The (Emerging, Sometimes Tenuous) Science of Enhancing Student Performance

How can we perform better as students? Here is a short compilation of what recent scientific research seems to be telling us. I have excluded popular advice and lore not backed by any data.

This is list is still under construction. Please contact me with any additions, comments, or corrections. (Major credit to Jen Waller who gathered and vetted many of these sources.)

Attendance & Engagement

Showing Up: Researchers find that attendance is directly correlated with grades and overall GPA.

Taking Notes

Some research suggests that using laptops to take notes results in shallow processing and impairs learning.

Studying & Memory

Short version: Retrieve and interleave.

A growing body of research suggests that you can greatly improve your memory not simply by re-reading passages, but by retrieving your memories of those passages on cue. Study not by rereading important sections, but by covering them up and trying to recall their contents.

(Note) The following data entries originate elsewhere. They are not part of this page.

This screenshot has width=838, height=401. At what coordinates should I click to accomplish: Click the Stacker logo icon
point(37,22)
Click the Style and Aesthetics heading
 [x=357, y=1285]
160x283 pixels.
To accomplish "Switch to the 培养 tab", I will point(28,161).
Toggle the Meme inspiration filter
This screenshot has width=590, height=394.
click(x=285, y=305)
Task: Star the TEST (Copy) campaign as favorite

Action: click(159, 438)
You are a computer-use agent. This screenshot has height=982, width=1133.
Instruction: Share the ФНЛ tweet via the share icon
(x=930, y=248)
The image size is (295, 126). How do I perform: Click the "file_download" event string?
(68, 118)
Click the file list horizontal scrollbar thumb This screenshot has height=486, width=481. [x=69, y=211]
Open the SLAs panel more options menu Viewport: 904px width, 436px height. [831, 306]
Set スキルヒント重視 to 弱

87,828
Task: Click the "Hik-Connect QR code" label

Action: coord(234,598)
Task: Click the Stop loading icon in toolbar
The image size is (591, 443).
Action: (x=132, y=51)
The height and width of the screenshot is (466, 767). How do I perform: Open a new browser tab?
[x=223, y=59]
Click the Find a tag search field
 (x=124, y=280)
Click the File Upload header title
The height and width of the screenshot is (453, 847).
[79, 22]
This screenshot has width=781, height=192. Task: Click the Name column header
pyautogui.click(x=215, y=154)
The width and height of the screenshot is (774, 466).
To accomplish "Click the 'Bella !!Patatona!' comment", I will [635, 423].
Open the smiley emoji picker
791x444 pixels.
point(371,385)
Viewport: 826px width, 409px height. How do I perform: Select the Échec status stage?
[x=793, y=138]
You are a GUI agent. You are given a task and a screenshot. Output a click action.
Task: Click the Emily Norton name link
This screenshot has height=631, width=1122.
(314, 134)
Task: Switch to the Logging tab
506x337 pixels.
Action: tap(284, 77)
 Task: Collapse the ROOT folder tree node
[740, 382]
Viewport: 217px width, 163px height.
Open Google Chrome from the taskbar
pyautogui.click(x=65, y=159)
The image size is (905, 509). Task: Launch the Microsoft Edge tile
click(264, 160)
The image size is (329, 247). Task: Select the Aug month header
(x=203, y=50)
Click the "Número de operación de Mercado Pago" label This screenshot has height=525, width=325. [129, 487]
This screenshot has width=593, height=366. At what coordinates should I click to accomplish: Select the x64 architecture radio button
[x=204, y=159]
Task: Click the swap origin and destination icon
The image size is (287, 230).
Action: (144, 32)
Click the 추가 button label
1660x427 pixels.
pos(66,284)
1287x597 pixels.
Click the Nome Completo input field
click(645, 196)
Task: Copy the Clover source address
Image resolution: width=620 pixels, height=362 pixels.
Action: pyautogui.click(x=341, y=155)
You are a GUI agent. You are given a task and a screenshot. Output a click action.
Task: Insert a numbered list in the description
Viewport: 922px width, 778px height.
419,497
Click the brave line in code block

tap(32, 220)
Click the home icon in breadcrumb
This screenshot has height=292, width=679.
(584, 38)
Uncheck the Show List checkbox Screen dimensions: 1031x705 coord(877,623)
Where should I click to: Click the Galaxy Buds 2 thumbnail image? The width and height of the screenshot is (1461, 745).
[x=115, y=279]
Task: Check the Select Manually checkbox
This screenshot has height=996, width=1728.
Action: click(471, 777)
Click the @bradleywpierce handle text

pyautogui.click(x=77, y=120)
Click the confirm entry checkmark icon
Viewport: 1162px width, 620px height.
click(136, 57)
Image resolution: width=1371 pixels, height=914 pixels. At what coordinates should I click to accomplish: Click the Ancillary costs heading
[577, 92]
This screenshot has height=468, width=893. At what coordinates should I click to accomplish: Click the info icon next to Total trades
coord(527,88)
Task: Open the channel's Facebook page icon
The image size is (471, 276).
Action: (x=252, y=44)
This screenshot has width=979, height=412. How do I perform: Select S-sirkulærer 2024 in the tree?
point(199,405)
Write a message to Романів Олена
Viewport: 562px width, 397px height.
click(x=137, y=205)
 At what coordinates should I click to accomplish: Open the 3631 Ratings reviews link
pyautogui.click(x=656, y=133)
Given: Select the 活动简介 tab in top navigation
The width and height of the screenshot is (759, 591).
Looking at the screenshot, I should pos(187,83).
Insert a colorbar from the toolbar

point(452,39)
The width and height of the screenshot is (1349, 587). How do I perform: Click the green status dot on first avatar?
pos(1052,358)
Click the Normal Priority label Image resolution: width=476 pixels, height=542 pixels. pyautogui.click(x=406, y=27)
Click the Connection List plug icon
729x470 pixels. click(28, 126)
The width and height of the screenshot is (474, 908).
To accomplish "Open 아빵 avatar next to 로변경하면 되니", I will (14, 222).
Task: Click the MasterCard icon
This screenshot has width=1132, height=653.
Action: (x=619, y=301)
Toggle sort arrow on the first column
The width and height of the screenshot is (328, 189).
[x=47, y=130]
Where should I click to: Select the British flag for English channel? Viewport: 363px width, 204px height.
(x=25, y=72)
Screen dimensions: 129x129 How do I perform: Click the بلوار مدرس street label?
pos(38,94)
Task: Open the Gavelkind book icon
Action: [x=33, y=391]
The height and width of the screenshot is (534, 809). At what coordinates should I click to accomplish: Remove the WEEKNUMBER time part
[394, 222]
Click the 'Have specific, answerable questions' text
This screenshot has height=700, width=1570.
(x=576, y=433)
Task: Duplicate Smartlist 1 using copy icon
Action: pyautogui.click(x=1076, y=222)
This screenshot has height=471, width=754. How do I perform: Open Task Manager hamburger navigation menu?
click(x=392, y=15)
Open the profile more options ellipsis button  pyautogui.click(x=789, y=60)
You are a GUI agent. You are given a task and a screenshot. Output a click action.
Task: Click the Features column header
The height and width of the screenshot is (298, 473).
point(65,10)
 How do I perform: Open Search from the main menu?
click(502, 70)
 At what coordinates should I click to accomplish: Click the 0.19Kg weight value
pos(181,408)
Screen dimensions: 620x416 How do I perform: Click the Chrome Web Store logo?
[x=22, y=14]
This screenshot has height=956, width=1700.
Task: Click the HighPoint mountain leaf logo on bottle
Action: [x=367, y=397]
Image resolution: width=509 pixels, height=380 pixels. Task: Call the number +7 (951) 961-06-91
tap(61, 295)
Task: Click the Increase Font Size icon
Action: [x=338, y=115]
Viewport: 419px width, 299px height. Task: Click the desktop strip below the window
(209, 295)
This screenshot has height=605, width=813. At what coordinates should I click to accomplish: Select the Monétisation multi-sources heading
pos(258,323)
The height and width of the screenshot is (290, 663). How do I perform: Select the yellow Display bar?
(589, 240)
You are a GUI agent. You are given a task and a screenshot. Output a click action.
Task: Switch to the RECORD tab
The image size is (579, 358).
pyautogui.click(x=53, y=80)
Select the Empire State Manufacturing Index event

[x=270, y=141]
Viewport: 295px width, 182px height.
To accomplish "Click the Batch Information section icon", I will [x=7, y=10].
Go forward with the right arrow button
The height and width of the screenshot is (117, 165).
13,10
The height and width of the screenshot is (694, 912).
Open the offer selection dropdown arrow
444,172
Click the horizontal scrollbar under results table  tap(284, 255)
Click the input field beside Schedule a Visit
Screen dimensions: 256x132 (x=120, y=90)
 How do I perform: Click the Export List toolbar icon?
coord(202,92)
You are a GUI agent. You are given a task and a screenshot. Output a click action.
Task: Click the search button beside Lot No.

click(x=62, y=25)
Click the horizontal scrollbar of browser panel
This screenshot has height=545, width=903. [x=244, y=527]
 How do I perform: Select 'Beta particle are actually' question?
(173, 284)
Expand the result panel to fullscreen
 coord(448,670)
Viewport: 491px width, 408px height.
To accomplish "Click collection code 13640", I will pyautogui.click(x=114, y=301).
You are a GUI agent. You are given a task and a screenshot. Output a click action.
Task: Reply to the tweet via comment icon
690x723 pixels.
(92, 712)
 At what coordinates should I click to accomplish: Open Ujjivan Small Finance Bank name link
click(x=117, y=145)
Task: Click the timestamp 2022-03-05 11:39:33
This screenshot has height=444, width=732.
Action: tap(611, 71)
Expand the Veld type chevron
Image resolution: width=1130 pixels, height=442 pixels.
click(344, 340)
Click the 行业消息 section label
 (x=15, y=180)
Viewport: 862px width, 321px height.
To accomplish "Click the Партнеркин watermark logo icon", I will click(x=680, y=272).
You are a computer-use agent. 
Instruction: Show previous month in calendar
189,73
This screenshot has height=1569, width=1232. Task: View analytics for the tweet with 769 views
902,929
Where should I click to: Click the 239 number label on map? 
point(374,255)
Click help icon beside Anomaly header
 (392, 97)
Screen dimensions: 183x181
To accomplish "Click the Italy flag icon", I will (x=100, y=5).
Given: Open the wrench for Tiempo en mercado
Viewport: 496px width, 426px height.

Popular articles are saying that students should be tested more and that frequent testing boosts learning. So, even if you’re not being actively tested, you are better off testing yourself than simply re-reading. Put the method of retrieval practice to use! It also appears to enhance transfer of learning.

Instead of studying each subject in one block of time, interleave your study, going back and forth between subjects. (In other words, do some biology, then some history, then back to some more biology, then back to some more history.) Sources: 1 2 3 4

Health & Sleep

Sleep helps. It appears that studying shortly before a full-night’s sleep can significantly help with memory. Napping and REM sleep helps, too. More on that.


Generate and answer your own conceptual questions as you read.